Proposals involve VRD-protected areas of town that have rules and regulations to prevent nuisance issues versus areas of town where VRDs would remain banned. The other proposal is to open up the whole city for VRDs with enhanced strict enforcement of VRDs and dramatically stepped up code enforcement.
Predictably, permanent residents of Newport complain about VRD invasions of their neighborhoods that dramatically lower their quality of life, if not their property values. Then others, mostly VRD owners or property management firms that manage VRDs say, if the city tries to cluster VRDs in areas near commercial or tourism services there might be a flurry of VRD-owner lawsuits even if the changes were made over a five or ten period.
One VRD owner said their industry brings in a lot of money to Newport and they want that to continue. But another citizen indicated that permanent residents and centers of employment like NOAA and HMSC and normal tourism facilities contribute far more to the community and should not be discounted. And that if the number of VRDs expand, it will only make affordable housing that much harder to find.
Others like Newport resident Lon Brusselback pointed out that the city Planning Commission recommended consolidating VRDs in limited areas near tourism and shopping facilities to give regular neighborhoods a break from the noise and excessive parking created by VRDs. He and others told the council that city planning staff is recommending just the opposite by advocating VRDs be allowed in wider areas of the city, thereby disrupting the quality of life of those living in those neighborhoods.
The city council acknowledged this “great divide” of opinion and scheduled another city council workshop (no public testimony) for April 1st, 3pm at City Hall. Whatever course changes are produced will be forwarded to a formal city council session for May 6th for possible final decision on where VRDs should be allowed around town.
On another topic, Newport Fire Chief Rob Murphy asked the city council to authorize formal negotiations with their next-door neighbor fire district, the Newport Rural Fire District. The Rural Fire District contracts for fire services with Newport Fire by collecting property taxes levied on their homes and businesses that are outside the Newport City Limits. These contract services have been in effect for years, but the rural district is now interested in consolidating with Newport, and forwarding their tax dollars either to the city or to a whole new fire protection district that would encompass both Newport and the rural areas around it.
The city council seemed to be taken aback by the idea but none-the-less gave the go-ahead to explore what such a merger might accomplish. No details were discussed – it’s strictly exploratory and may take a couple of years to hammer out the details. Therefore, no immediate changes are contemplated.
The proposed merger mirrors other consolidation efforts between North Lincoln County and the Depoe Bay Fire Districts. That merger could be a couple of years away as well.
And Chief Murphy and the head of PacWest Ambulance got permission from the city council to give relief to the fire department from having to respond to most medical calls around town. Chief Murphy reminded the council that most medical calls automatically trigger the activation of PacWest Ambulance and a city fire truck. And there has been a dramatic increase in the number of calls for helping someone get up off the floor after a fall, inside or outside their homes, or for a simple transport to the hospital.

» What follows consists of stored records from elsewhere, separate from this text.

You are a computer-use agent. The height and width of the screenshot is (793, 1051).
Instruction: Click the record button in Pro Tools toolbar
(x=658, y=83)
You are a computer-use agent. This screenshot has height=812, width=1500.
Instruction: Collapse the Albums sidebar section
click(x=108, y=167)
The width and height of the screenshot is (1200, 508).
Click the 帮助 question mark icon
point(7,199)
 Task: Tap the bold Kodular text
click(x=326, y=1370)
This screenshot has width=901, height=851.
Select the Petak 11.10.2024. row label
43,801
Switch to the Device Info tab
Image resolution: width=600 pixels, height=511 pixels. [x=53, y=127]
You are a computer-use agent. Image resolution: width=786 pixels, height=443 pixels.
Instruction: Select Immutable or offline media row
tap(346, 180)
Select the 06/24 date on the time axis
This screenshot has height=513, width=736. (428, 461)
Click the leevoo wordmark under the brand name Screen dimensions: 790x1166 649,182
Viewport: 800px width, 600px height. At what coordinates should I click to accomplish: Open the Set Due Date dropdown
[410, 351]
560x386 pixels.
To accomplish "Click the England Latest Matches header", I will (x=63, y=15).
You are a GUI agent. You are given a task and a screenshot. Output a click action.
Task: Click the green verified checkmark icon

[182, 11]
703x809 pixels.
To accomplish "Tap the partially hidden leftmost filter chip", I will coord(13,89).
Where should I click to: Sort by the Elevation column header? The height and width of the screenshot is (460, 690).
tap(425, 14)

Chief Murphy says most calls are a waste of time and money for the fire department which does not get reimbursed for such activations. There’s also instances when a fire truck crew is at a medical call and a real emergency, like a car wreck or a house fire catches them flat-footed, causing a delayed response to the real emergency. But if an ambulance crew really needs extra help from the fire department, Newport Fire-Rescue will respond to the scene.
The council gave their blessing to the “as needed” protocol. Chief Murphy and the manager of PacWest shook hands and committed themselves to the new procedures.